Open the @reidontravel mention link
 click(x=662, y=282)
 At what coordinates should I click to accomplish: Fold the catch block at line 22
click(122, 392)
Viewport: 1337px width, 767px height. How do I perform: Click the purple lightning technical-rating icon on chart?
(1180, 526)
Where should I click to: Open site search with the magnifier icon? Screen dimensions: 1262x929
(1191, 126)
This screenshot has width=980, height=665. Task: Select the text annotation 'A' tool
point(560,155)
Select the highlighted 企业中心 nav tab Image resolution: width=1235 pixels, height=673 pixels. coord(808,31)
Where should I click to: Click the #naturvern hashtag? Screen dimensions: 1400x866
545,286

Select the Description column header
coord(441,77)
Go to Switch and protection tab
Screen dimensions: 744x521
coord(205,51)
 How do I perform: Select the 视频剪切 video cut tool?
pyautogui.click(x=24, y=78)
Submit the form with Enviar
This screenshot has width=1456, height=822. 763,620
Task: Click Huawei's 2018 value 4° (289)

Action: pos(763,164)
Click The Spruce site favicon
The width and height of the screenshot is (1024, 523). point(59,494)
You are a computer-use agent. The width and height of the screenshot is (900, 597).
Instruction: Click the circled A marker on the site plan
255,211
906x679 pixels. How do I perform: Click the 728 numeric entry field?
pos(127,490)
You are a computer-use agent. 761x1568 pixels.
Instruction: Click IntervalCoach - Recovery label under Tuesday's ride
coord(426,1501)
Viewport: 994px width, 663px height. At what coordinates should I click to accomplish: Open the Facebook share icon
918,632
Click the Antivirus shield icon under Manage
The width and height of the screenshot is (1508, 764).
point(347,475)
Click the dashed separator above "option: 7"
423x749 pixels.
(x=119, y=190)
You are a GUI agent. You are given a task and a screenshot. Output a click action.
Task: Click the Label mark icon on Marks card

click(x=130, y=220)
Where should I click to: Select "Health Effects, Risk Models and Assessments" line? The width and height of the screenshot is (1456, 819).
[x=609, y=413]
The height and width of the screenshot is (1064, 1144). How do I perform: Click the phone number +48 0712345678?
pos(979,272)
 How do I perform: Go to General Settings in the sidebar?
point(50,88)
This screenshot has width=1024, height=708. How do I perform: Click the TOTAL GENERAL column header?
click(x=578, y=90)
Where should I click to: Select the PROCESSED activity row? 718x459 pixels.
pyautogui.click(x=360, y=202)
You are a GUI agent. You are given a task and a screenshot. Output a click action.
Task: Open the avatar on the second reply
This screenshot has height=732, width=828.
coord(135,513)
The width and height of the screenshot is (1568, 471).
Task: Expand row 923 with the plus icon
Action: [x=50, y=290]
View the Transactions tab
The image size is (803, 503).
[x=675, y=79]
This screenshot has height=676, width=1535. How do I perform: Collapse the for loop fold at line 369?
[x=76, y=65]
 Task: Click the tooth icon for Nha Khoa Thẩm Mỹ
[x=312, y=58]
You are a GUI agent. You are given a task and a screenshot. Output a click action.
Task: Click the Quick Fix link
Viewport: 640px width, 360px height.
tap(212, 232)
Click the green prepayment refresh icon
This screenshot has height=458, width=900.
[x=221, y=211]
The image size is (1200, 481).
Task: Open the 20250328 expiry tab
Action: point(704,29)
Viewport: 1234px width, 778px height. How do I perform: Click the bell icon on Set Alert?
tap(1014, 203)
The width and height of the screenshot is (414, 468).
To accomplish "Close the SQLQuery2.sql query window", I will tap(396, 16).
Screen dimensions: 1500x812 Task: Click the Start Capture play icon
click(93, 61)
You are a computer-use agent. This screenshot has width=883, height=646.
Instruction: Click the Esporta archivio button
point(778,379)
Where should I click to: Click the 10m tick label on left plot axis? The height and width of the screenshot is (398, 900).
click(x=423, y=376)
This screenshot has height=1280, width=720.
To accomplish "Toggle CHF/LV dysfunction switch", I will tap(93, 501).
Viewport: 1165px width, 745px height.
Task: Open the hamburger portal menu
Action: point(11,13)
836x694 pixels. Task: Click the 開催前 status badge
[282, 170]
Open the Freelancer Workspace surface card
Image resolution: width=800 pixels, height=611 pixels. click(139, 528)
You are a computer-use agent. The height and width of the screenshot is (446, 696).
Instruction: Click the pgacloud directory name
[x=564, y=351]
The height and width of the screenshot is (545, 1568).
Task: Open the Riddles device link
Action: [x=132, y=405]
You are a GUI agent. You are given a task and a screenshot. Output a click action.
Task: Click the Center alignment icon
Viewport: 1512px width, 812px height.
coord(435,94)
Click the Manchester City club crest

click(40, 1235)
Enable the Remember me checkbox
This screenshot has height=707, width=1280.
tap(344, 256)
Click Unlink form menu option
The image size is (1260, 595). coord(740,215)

* EXERCISE DETAILS
Determine how many lines in the data contain the string "computer", and give the number only.

* ANSWER TO THIS PROBLEM
4